À la naissance de la république (1902) et jusqu’en 1959, les anarchistes et anarcho-syndicalistes cubains jouent souvent un rôle de premier ordre dans la résistance ouvrière aux attaques impitoyables de régimes corrompus et défenseurs des privilèges d’une minorité toute-puissante. À Cuba, comme ailleurs, les premières organisations ouvrières naquirent sous l’égide de l’anarcho-syndicalisme ; l’histoire des divers mouvements sociaux cubains est parfaitement marquée par l’anarchisme. Et, à Cuba comme ailleurs, cette histoire est passée sous silence, exception faite de quelques articles et travaux parus essentiellement dans la presse et les milieux anarchistes.

Les anarchistes sont présents dans les principaux conflits de l’époque : grève des travailleurs de l’industrie du sucre, du tabac, du bâtiment ; des maçons et cheminots ; des dockers, employés de commerce, etc. ; ils posent et soutiennent des revendications salariales et sociales comme la journée de huit heures et ils organisent des mouvements contre l’instauration du service militaire obligatoire (1915), contre la vie chère (1919) ou pour la liberté des grévistes emprisonnés (1918) ; ils fondent les premières organisations ouvrières (syndicales, culturelles et d’entr’aide) : création de plusieurs Centros Obreros, d’un athénée syndicaliste (1921), d’une école rationnaliste (1922), de la Fédération ouvrière de La Havane (1920—1921), de la Confédération nationale ouvrière de Cuba (CNOC, 1925). Nombreux furent les anarchistes qui trouvèrent la mort dans ces luttes : Casanas, Montero et Sarria (1903), R. Fernandez (1919), E.Varona (1925) et, peu après, Grat, S. Leon et Domenigo ; A. Lopez (1926) suivi de M. Iglesias, Bruzon, Couxart ; Boris Santa Coloma (1953) et d’autres encore. Beaucoup d’autres furent emprisonnés, torturés ou expulsés du pays sous les diverses dictatures, en particulier celles de Machado et Batista [5].

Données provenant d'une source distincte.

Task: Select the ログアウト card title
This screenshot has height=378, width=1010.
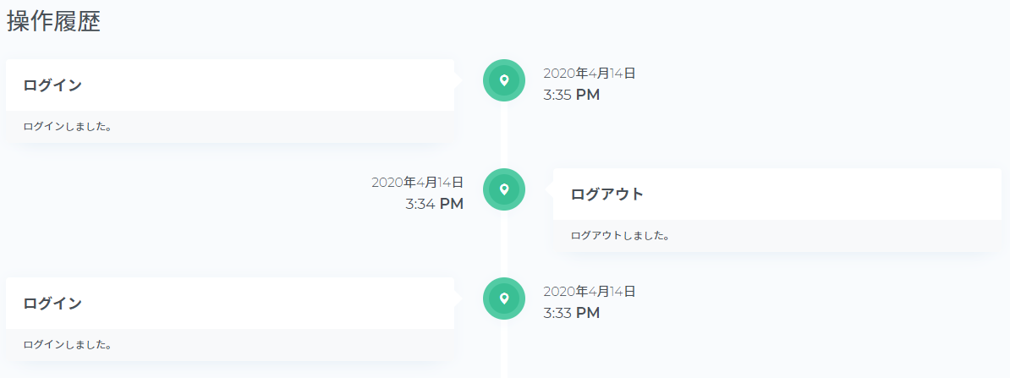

Le nombre considérable de publications anarchistes témoigne de la vigueur du mouvement, qui réussit à assurer une certaine continuité malgré la violente répression : journal Tierra (1912-1914, 1924-1925, 1933-1934 ; au cours de cette dernière période il se présente comme l’organe de la Fédération des Groupes anarchistes de Cuba — FGAC) ; El Libertario (1905), Rebelion (1908—1910), La Batalla et Via Libre (1911), Rumbos
Nuevos (1939—1941), Boletin Organico de la Fédération des jeunesses libertaires de Cuba — FJLC — (1939), le nouveau El
Libertario, organe de l’Association libertaire de Cuba (ALC) qui dès 1952 s’opposa au coup d’État de Batista [6].

1959

Au lendemain de la chute de Batista, l’effervescence et la confusion caractéristiques de tout grand bouleversement social règnent à Cuba. Le dictateur est parti, certes, et son armée se désintègre à vue d’œil. Mais l’engrenage du pouvoir n’est pas détruit : contrairement à ce que prétendent les dépêches journalistiques, l’anarchie ne s’est pas installée à Cuba.

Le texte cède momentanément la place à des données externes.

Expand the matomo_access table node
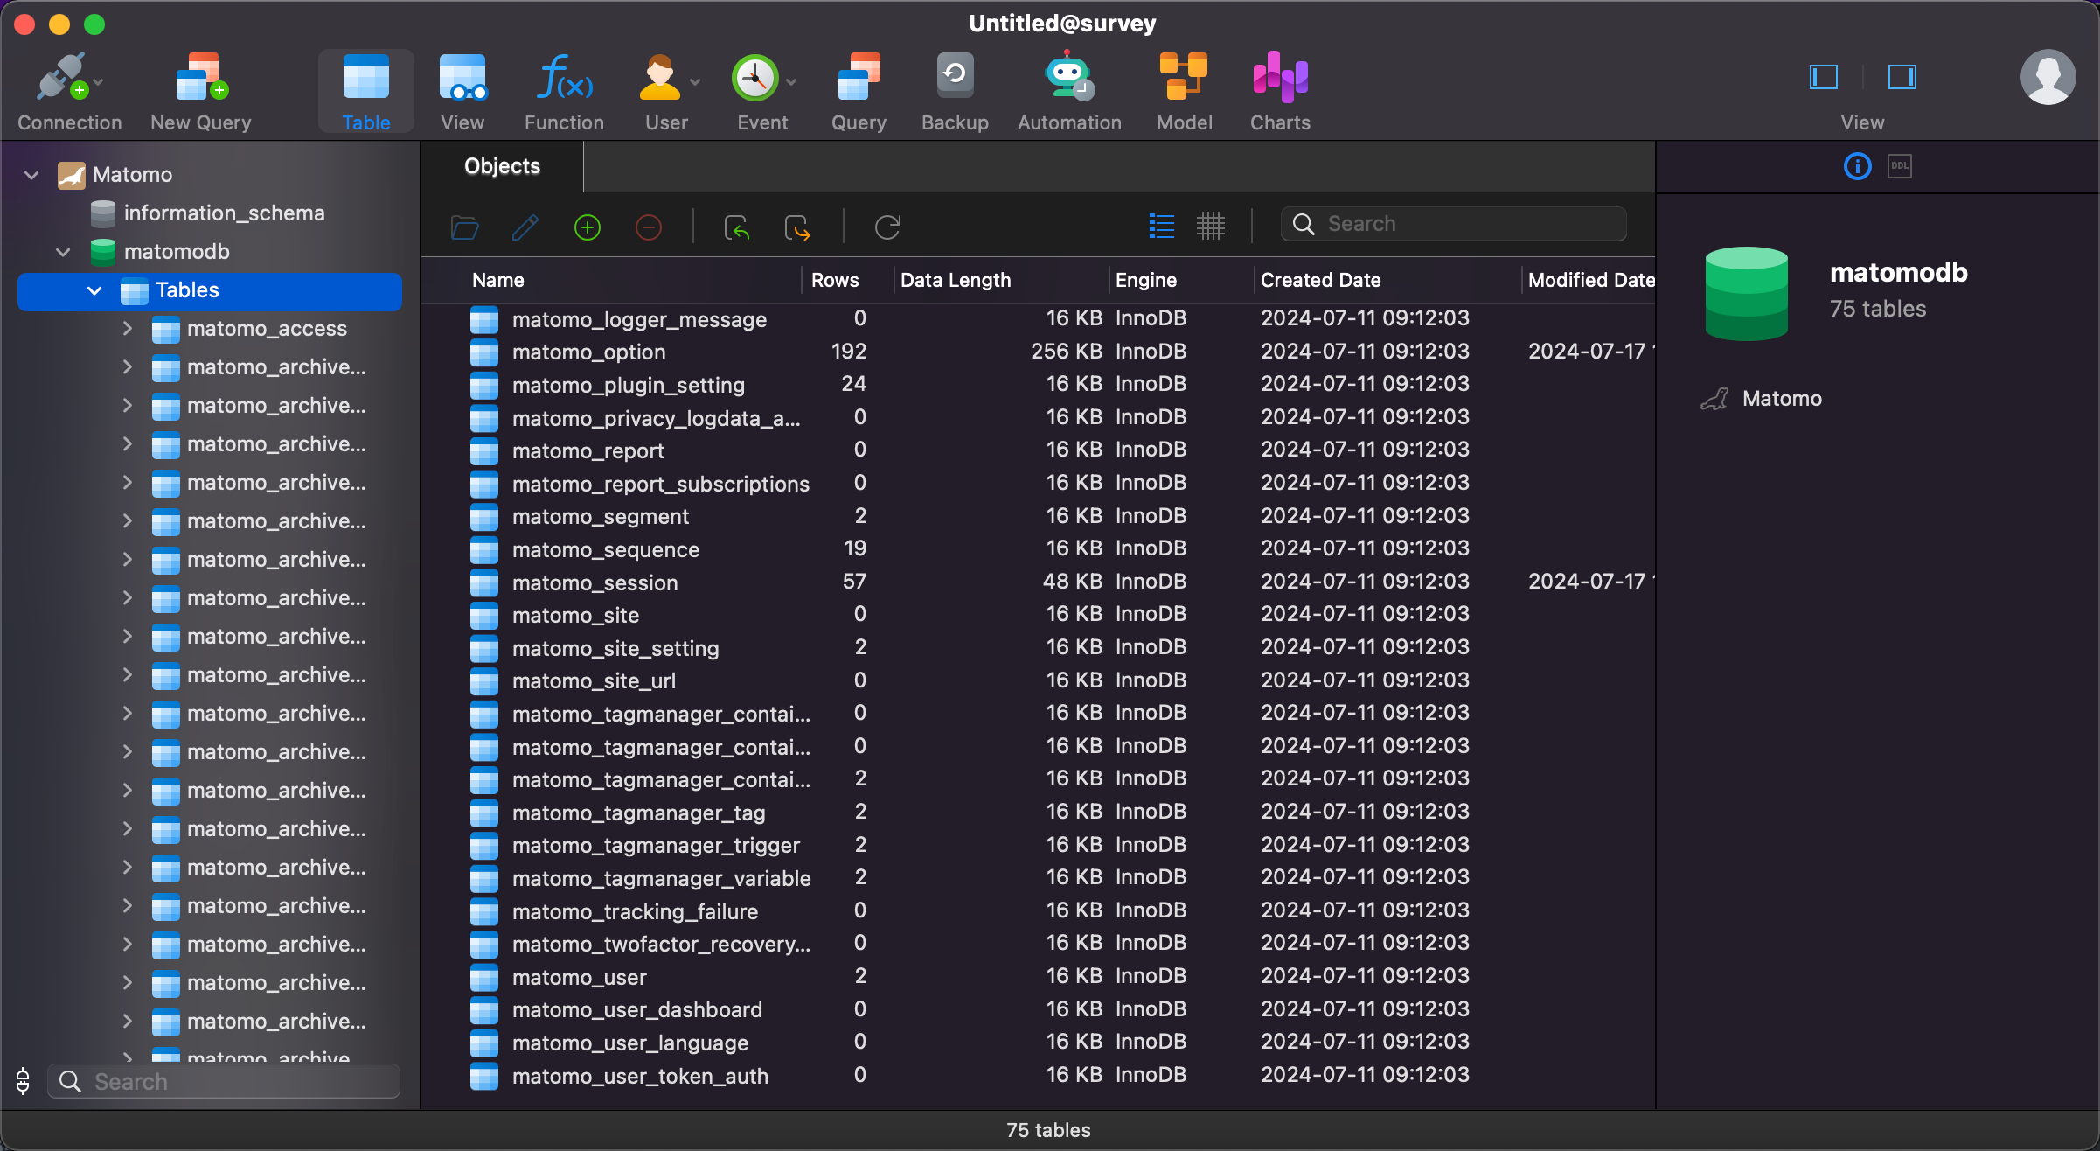pyautogui.click(x=128, y=329)
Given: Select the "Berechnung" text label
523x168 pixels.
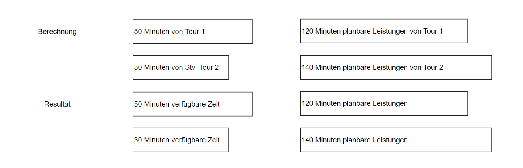Looking at the screenshot, I should (x=57, y=32).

Les rapports qu’entretiennent entre eux les hommes de cette société convulsionnée sont toujours définis par le conflit chaque individu semble trouver son compte dans la parcelle de pouvoir, si petite soit-elle, qu’il peut posséder et dans laquelle il range l’Autre dans la catégorie des vassaux. Sur ce fond conflictuel, les formes institutionnelles du pouvoir, dont le but n’est autre que celui de fixer les modalités de ces rapports conflictuels et de les maintenir à l’intérieur d’une limite qui puisse garantir la reproduction de la société dans son ensemble, sont loin de trouver la condition de leur disparition.

Les divers organes du pouvoir institutionnel batistien, plus ou moins ébranlé, coexistent avec les institutions, encore embryonnaires, du nouveau pouvoir révolutionnaire. La disparition des premiers n’est souvent, comme dans la plupart des révolutions de notre siècle, que purement formelle : d’anciennes institutions réapparaissent sous des noms différents et, dans certains cas, les anciens responsables demeurent même en place. À l’ancienne administration verticale de la société succède une nouvelle administration verticale. Les nouvelles hiérarchies, issues pour la plupart de la primitive structure de pouvoir des organisations anti-batistiennes, comblent hâtivement les trous laissés par les vaincus.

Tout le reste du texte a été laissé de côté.